The time was around 8pm on this fateful night almost 40 years ago when Hajia Hadiza Uba Gaya decided that the fever enveloping her required urgent medical attention. She thought it was just stress, and she could shrug it off and feel fine the day after, but somehow the fever was intensifying. She then informed her husband, Malam Mohammed Uba Gaya, about how she was feeling, and asked for his permission to stroll to Nassarawa Hospital in Kano to seek medical attention.

The chief medical director of the hospital, an Indian, was her neighbour, and the hospital was located a few minutes’ stroll from her residence in Nassarawa GRA in Kano metropolis. But the husband suggested he took her to the hospital in his car,  a suggestion she turned down, saying he also needed some rest, as he only returned home from work moments earlier. She, therefore, suggested that the second wife, Hajia Sahalatu, should accompany her to the hospital. The husband agreed, and the two of them, in company of two young children of the first wife, left for Nassarawa Hospital.

It was fate, a cruel one at that, at work. They trekked for about 15 minutes and arrived at the crossing leading directly to the main entrance gate of the hospital. While waiting to cross the road, they saw from some distance, a white Peugeot 504 speeding in their direction, and all of a sudden, Rabi, the young daughter of about five years old decided to cross the road. By then the speeding Peugeot was within their reach.  Strangely, in crossing the road, young Rabi stopped right in the middle.  It was so obvious that the speeding Peugeot would crush her if nothing was done. And then a mother’s love for her daughter was triggered in the heart of Hajia Hadiza.

Within the very few seconds remaining for the car to knock down young Rabi, the mother, who was bearing her youngest son, Abubakar on her back,  made a dash for the road to rescue her daughter. At the same time, her co-wife, Hajia Sahalatu, made a similar dash for the road.  The senior wife was heavily pregnant at the time and naturally slower, and so it was the junior wife that reached Rabi first and dragged her from danger. Sadly, by the time the pregnant senior wife reached the spot, the oncoming vehicle knocked her down and the driver sped off. He was pursued by sympathizers who witnessed everything but was never apprehended. And even though the police tried their best to uncover who the hit-and-run driver was, they never succeeded.

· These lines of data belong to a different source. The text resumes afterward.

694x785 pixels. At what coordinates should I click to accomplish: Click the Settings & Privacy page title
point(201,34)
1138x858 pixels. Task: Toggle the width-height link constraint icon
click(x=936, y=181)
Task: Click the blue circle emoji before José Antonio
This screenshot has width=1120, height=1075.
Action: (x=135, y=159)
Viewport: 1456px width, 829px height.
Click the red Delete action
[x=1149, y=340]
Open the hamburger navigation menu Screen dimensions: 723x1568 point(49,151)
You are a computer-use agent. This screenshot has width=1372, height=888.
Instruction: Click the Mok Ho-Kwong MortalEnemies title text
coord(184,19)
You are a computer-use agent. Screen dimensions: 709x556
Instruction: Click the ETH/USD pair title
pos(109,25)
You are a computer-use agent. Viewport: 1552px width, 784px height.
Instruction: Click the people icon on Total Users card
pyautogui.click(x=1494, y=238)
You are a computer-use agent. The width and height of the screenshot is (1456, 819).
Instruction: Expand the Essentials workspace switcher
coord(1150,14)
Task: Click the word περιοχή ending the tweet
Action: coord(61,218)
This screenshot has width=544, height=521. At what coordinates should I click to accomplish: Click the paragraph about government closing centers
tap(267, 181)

Back to the scene of the accident, Hajia Hadiza was rushed into the hospital, and the chief medical director saw that the accident victim, who, in spite of fractures all over her body, was still breathing, was his next-door neighbour. He and other doctors immediately took her to the theatre and spent nine hours battling to save her life. But at that time once a victim had a spinal injury, that was it. In her case, her spinal-cord had broken in two places, her lower back and her neck. And a few minutes after 5am the next day, she passed on.

Hajia Hadiza died leaving behind her husband and five children, with Rabi being the youngest. I, the writer of this piece, was her first son.

About four years before that accident, my father had taken a controversial decision to enroll me, my younger brother, as well as his own younger brother (our uncle, though contemporary by age) in a Christian boarding primary school. It was an idea my grandfather resisted, but my father convinced him to allow the decision to be, as he was preparing us for the challenges of survival in a multi-ethnic, multi-religious Nigeria. The fear that we could be converted to Christianity was unfounded as there were tens of Muslim children who were also students in the school. In fact, very strangely, at a time, there were more Muslims in the school than Christians, and in no time the missionaries that owned the school found it expedient to allow Islamic Religious Knowledge to be taught in the school.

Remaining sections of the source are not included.